__DIRECTION__.
In all of the records below, replace "Screen dimensions" with "Screen size" and leave every other part of the lines unchanged.
== GIVEN ENTRIES ==
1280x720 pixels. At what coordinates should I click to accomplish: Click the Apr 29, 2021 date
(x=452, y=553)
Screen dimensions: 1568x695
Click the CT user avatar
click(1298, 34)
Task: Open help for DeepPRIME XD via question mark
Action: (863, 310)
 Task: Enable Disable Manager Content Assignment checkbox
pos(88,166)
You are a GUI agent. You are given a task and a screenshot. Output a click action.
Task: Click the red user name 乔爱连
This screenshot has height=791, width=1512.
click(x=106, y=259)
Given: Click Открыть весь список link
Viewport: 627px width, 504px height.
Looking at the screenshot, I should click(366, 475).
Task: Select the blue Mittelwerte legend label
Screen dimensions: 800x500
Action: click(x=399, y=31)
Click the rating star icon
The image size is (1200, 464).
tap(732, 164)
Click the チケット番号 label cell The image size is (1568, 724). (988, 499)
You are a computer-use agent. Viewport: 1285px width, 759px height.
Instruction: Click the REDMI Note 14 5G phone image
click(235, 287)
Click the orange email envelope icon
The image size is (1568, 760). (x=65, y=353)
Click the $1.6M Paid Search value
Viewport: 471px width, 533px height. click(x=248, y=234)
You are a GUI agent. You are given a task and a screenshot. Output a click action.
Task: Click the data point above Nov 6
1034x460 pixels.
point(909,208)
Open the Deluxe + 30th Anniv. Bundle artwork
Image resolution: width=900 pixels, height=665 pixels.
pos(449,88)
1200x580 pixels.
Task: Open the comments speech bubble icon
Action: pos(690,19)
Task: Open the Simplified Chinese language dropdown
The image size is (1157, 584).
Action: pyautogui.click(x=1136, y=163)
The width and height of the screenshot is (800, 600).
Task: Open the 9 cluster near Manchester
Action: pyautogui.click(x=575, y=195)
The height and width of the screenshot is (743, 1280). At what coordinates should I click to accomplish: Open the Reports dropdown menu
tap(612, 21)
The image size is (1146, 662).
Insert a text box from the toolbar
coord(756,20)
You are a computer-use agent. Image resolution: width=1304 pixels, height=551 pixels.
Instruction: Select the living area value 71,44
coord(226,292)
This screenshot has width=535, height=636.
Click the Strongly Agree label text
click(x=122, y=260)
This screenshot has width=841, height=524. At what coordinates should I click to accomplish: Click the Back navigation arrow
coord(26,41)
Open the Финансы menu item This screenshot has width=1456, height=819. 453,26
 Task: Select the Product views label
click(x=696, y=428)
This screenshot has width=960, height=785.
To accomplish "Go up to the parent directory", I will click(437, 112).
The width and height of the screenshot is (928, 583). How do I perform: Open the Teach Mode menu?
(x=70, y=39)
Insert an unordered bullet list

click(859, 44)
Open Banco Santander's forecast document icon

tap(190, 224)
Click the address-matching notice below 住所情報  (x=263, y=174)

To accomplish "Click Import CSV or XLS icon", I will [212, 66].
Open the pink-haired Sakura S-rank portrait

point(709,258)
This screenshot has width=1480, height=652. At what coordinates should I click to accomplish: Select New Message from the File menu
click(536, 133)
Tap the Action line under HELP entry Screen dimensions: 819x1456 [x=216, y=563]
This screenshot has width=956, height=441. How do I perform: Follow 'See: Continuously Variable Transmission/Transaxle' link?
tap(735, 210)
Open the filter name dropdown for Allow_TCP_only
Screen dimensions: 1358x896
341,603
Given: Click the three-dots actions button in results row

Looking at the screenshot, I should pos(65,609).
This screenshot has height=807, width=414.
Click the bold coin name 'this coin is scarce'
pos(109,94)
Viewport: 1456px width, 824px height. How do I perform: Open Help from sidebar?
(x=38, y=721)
===
__EXPECTED ANSWER__.
1280x720 pixels. At what coordinates should I click to accomplish: Click the Apr 29, 2021 date
(x=452, y=553)
Screen size: 1568x695
Click the CT user avatar
click(1298, 34)
Task: Open help for DeepPRIME XD via question mark
Action: (863, 310)
 Task: Enable Disable Manager Content Assignment checkbox
pos(88,166)
You are a GUI agent. You are given a task and a screenshot. Output a click action.
Task: Click the red user name 乔爱连
This screenshot has height=791, width=1512.
click(x=106, y=259)
Given: Click Открыть весь список link
Viewport: 627px width, 504px height.
Looking at the screenshot, I should click(366, 475).
Task: Select the blue Mittelwerte legend label
Screen size: 800x500
Action: click(x=399, y=31)
Click the rating star icon
The image size is (1200, 464).
tap(732, 164)
Click the チケット番号 label cell The image size is (1568, 724). (988, 499)
You are a computer-use agent. Viewport: 1285px width, 759px height.
Instruction: Click the REDMI Note 14 5G phone image
click(235, 287)
Click the orange email envelope icon
The image size is (1568, 760). (x=65, y=353)
Click the $1.6M Paid Search value
Viewport: 471px width, 533px height. click(x=248, y=234)
You are a GUI agent. You are given a task and a screenshot. Output a click action.
Task: Click the data point above Nov 6
1034x460 pixels.
point(909,208)
Open the Deluxe + 30th Anniv. Bundle artwork
Image resolution: width=900 pixels, height=665 pixels.
pos(449,88)
1200x580 pixels.
Task: Open the comments speech bubble icon
Action: pos(690,19)
Task: Open the Simplified Chinese language dropdown
The image size is (1157, 584).
Action: pyautogui.click(x=1136, y=163)
The width and height of the screenshot is (800, 600).
Task: Open the 9 cluster near Manchester
Action: pyautogui.click(x=575, y=195)
The height and width of the screenshot is (743, 1280). At what coordinates should I click to accomplish: Open the Reports dropdown menu
tap(612, 21)
The image size is (1146, 662).
Insert a text box from the toolbar
coord(756,20)
You are a computer-use agent. Image resolution: width=1304 pixels, height=551 pixels.
Instruction: Select the living area value 71,44
coord(226,292)
This screenshot has width=535, height=636.
Click the Strongly Agree label text
click(x=122, y=260)
This screenshot has width=841, height=524. At what coordinates should I click to accomplish: Click the Back navigation arrow
coord(26,41)
Open the Финансы menu item This screenshot has width=1456, height=819. 453,26
 Task: Select the Product views label
click(x=696, y=428)
This screenshot has width=960, height=785.
To accomplish "Go up to the parent directory", I will click(437, 112).
The width and height of the screenshot is (928, 583). How do I perform: Open the Teach Mode menu?
(x=70, y=39)
Insert an unordered bullet list

click(859, 44)
Open Banco Santander's forecast document icon

tap(190, 224)
Click the address-matching notice below 住所情報  (x=263, y=174)

To accomplish "Click Import CSV or XLS icon", I will [212, 66].
Open the pink-haired Sakura S-rank portrait

point(709,258)
This screenshot has width=1480, height=652. At what coordinates should I click to accomplish: Select New Message from the File menu
click(536, 133)
Tap the Action line under HELP entry Screen size: 819x1456 [x=216, y=563]
This screenshot has width=956, height=441. How do I perform: Follow 'See: Continuously Variable Transmission/Transaxle' link?
tap(735, 210)
Open the filter name dropdown for Allow_TCP_only
Screen size: 1358x896
341,603
Given: Click the three-dots actions button in results row

Looking at the screenshot, I should pos(65,609).
This screenshot has height=807, width=414.
Click the bold coin name 'this coin is scarce'
pos(109,94)
Viewport: 1456px width, 824px height. How do I perform: Open Help from sidebar?
(x=38, y=721)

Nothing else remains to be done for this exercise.